LISTED ENTRIES:
■ ■ ■ ■ ■
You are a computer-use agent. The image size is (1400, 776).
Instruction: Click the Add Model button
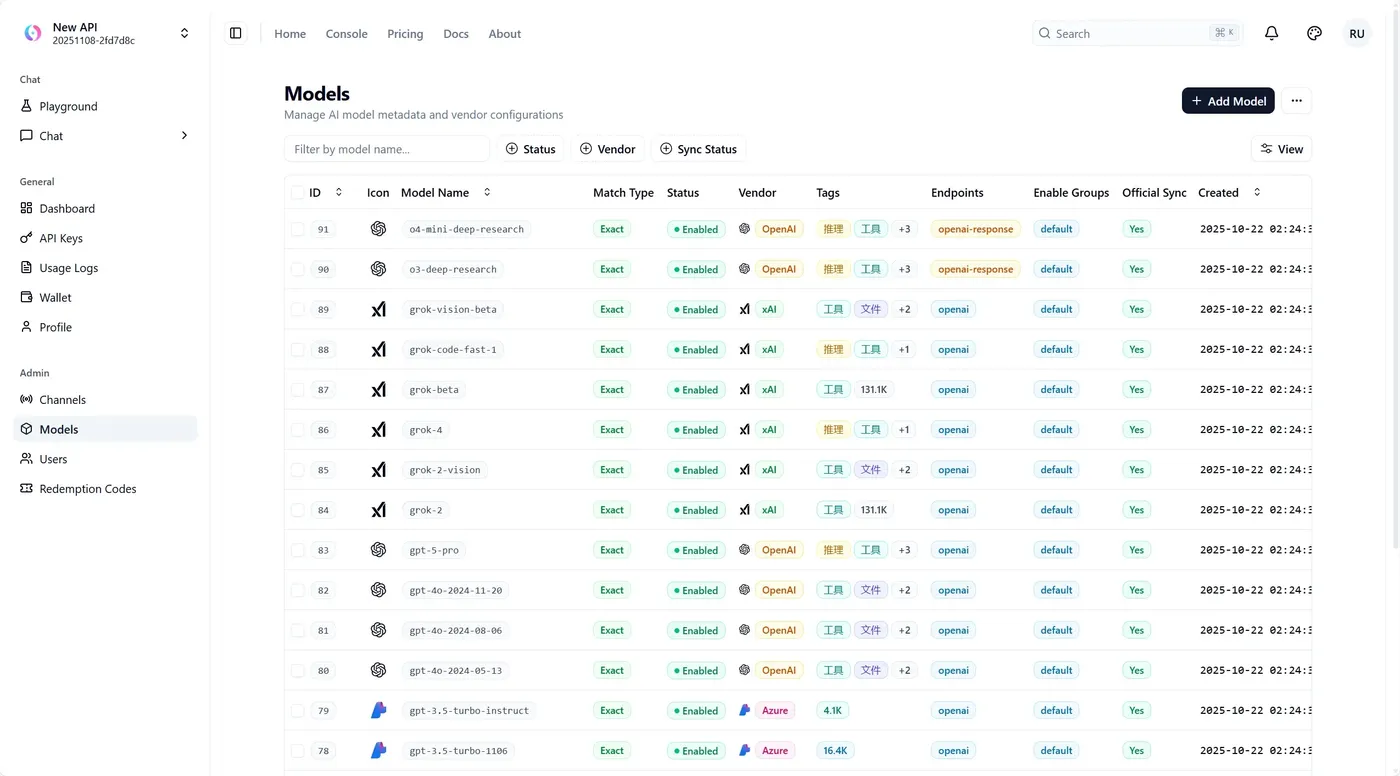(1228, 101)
■ ■ ■ ■ ■
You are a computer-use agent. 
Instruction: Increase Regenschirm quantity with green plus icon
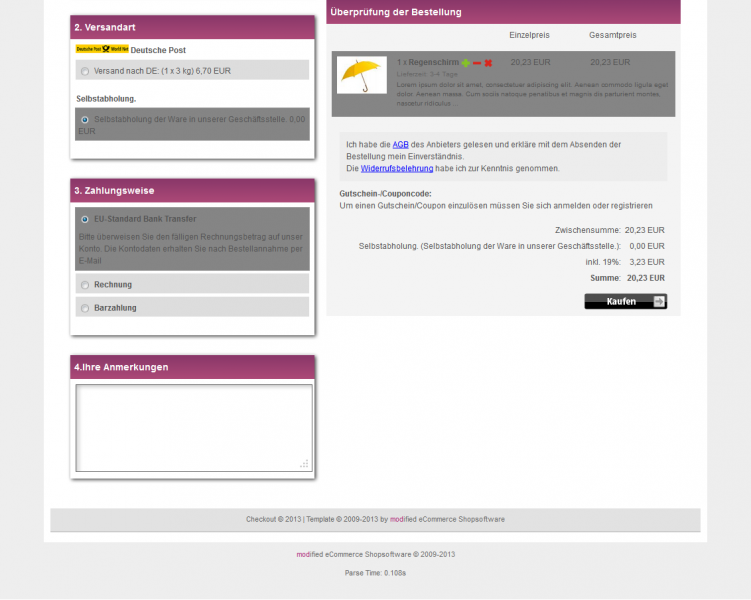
■ ■ ■ ■ ■
AIM: Rewrite the rows from the line that has "You are a computer-use agent. The" through the line that has "(1228, 101)", replacing "Add Model" with "Save Model" and keeping everything else the same. Leave the pictures out.

THE ANSWER:
You are a computer-use agent. The image size is (1400, 776).
Instruction: Click the Save Model button
(1228, 101)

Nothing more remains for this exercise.